Die Situation beim Kopfballduell Tuta-Behrens: Behrens hat es geschafft, dass Tuta Becker laufen lässt und Smolcic nun keinen Gegenspieler mehr hat, dafür Union außen 2 gg. 1 steht. Da auch Sow hinter Haberer herläuft, hat Behrens zwei Anspielmöglichkeiten. Nur nach innen hat die SGE (mit Smolcic, der Tuta sichert), Überzahl. Dass nun Behrens den Ball gar nicht nach außen abgelegt bekommt, sondern in den Raum Richtung Smolcic, was für die SGE eigentlich optimal ist, weil sie in diese Richtung ja Überzahl hat, sich Behrens dann aber in der 1 gg. 2 – Unterzahl durchsetzen kann, ist schon bemerkenswert.

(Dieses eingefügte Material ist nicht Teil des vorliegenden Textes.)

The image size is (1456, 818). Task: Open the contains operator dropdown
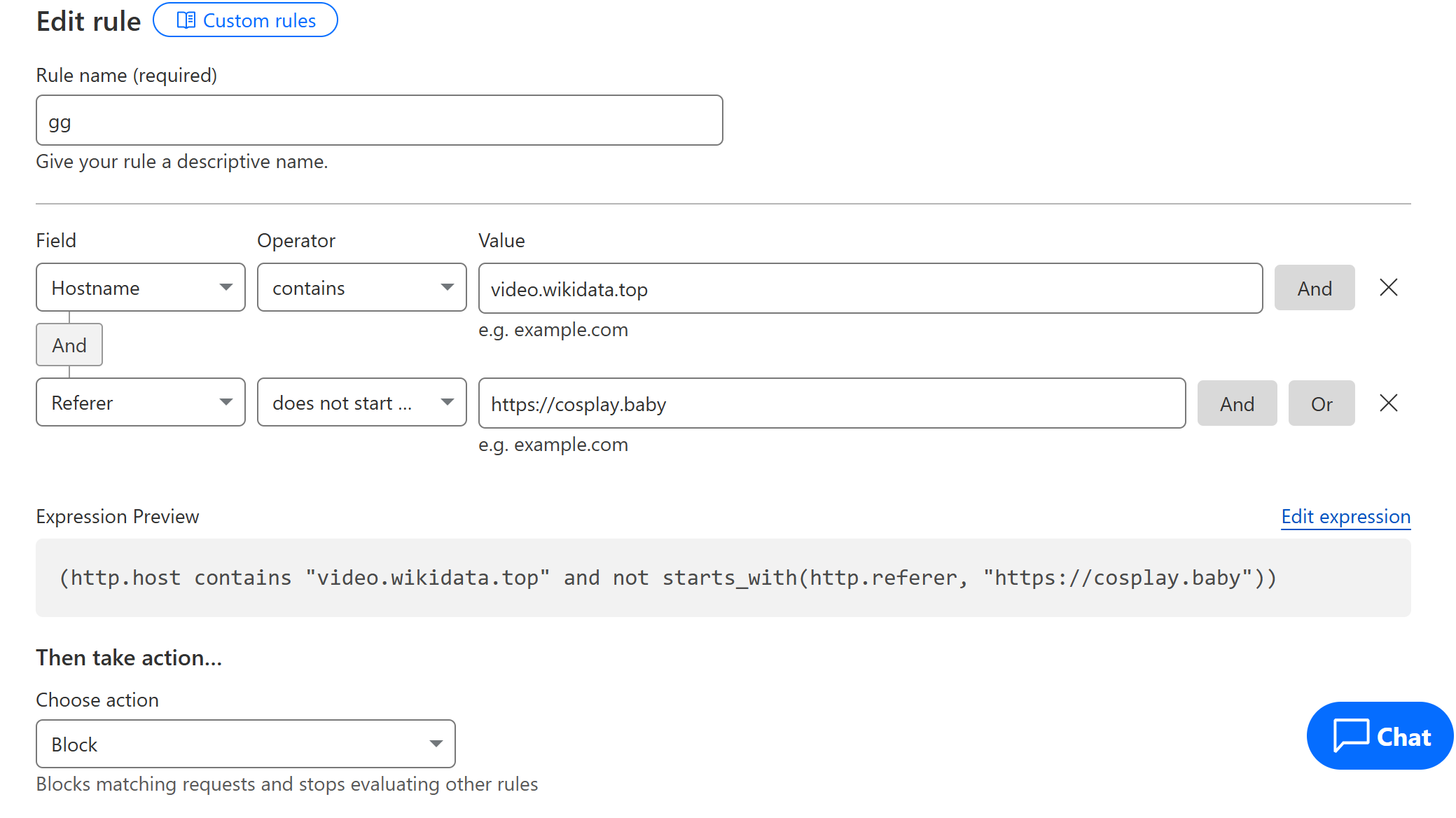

Was Smolcic dann in seinem Zweikampf gegen Behrens veranstaltet, ist natürlich völlig hanebüchen. Er will den springenden Ball offenbar wegdreschen, kommt aber zu spät und tritt ein Luftloch, während Behrens den Ball an ihm vorbeispitzelt, allein Richtung Tor marschiert, wo er ihn dann Trapp durch die Hosenträger zum 2:0 ins Tor schießt. Der entscheidende und größte Fehler in dieser Situation liegt aber natürlich bei Smolcic, der als letzter Mann sich niemals selbst derart aus dem Spiel schießen darf. Er muss hier entweder mit dem dem Körper zum Ball, sodass Behrens ihn zumindest nicht einfach an ihm vorbeispitzeln kann, oder er muss wegbleiben und dann den Zweikampf mit Behrens seitlich aufnehmen.

Das Fazit

In der ersten Halbzeit war die SGE das bessere Team, hätte hier das Spiel für sich entscheiden können, scheiterte aber entweder an Rönnow (dem nach Sofascore-Werten stärksten Berliner) oder an eigenen Ungenauigkeiten im Spiel in die Spitze, auch hier ließen sich einige Szenen zeigen.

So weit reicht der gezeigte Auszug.